Input:
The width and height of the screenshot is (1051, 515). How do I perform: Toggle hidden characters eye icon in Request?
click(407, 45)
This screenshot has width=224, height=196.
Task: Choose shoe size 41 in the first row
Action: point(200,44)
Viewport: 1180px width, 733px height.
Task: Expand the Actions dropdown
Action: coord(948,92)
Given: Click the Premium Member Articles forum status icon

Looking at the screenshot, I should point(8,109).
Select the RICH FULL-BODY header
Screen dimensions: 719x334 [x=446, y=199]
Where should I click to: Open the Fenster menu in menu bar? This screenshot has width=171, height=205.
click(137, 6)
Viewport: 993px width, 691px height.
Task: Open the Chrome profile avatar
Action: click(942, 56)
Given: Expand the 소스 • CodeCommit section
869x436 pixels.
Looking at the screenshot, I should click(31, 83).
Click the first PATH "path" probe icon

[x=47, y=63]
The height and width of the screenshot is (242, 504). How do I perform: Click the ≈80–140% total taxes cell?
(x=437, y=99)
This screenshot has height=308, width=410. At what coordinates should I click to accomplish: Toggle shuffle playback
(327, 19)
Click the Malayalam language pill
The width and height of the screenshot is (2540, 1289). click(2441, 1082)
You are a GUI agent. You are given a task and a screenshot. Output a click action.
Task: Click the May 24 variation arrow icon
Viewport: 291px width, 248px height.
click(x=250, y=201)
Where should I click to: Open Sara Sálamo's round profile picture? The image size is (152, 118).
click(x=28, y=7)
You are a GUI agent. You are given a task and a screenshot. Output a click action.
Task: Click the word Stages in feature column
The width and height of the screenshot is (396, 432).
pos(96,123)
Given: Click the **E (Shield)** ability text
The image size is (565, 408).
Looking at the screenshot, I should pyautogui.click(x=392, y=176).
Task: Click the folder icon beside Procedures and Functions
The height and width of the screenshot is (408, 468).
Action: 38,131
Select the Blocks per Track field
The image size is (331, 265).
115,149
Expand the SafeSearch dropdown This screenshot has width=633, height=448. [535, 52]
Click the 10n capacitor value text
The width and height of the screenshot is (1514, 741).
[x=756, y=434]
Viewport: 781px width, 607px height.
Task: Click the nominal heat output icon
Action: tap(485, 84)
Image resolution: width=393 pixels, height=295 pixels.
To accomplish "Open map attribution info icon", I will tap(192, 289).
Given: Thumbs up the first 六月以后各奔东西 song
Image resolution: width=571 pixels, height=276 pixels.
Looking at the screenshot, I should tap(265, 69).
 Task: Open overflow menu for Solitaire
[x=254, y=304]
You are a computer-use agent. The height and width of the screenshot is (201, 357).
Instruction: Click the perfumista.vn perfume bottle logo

Exercise objective: The data must be printed verbatim, line by line.

Written response:
The width and height of the screenshot is (1051, 515). How do I perform: Toggle hidden characters eye icon in Request?
click(407, 45)
This screenshot has width=224, height=196.
Task: Choose shoe size 41 in the first row
Action: point(200,44)
Viewport: 1180px width, 733px height.
Task: Expand the Actions dropdown
Action: coord(948,92)
Given: Click the Premium Member Articles forum status icon

Looking at the screenshot, I should point(8,109).
Select the RICH FULL-BODY header
Screen dimensions: 719x334 [x=446, y=199]
Where should I click to: Open the Fenster menu in menu bar? This screenshot has width=171, height=205.
click(137, 6)
Viewport: 993px width, 691px height.
Task: Open the Chrome profile avatar
Action: click(942, 56)
Given: Expand the 소스 • CodeCommit section
869x436 pixels.
Looking at the screenshot, I should click(31, 83).
Click the first PATH "path" probe icon

[x=47, y=63]
The height and width of the screenshot is (242, 504). How do I perform: Click the ≈80–140% total taxes cell?
(x=437, y=99)
This screenshot has height=308, width=410. At what coordinates should I click to accomplish: Toggle shuffle playback
(327, 19)
Click the Malayalam language pill
The width and height of the screenshot is (2540, 1289). click(2441, 1082)
You are a GUI agent. You are given a task and a screenshot. Output a click action.
Task: Click the May 24 variation arrow icon
Viewport: 291px width, 248px height.
click(x=250, y=201)
Where should I click to: Open Sara Sálamo's round profile picture? The image size is (152, 118).
click(x=28, y=7)
You are a GUI agent. You are given a task and a screenshot. Output a click action.
Task: Click the word Stages in feature column
The width and height of the screenshot is (396, 432).
pos(96,123)
Given: Click the **E (Shield)** ability text
The image size is (565, 408).
Looking at the screenshot, I should pyautogui.click(x=392, y=176).
Task: Click the folder icon beside Procedures and Functions
The height and width of the screenshot is (408, 468).
Action: 38,131
Select the Blocks per Track field
The image size is (331, 265).
115,149
Expand the SafeSearch dropdown This screenshot has width=633, height=448. [535, 52]
Click the 10n capacitor value text
The width and height of the screenshot is (1514, 741).
[x=756, y=434]
Viewport: 781px width, 607px height.
Task: Click the nominal heat output icon
Action: tap(485, 84)
Image resolution: width=393 pixels, height=295 pixels.
To accomplish "Open map attribution info icon", I will tap(192, 289).
Given: Thumbs up the first 六月以后各奔东西 song
Image resolution: width=571 pixels, height=276 pixels.
Looking at the screenshot, I should tap(265, 69).
 Task: Open overflow menu for Solitaire
[x=254, y=304]
You are a computer-use agent. The height and width of the screenshot is (201, 357).
Instruction: Click the perfumista.vn perfume bottle logo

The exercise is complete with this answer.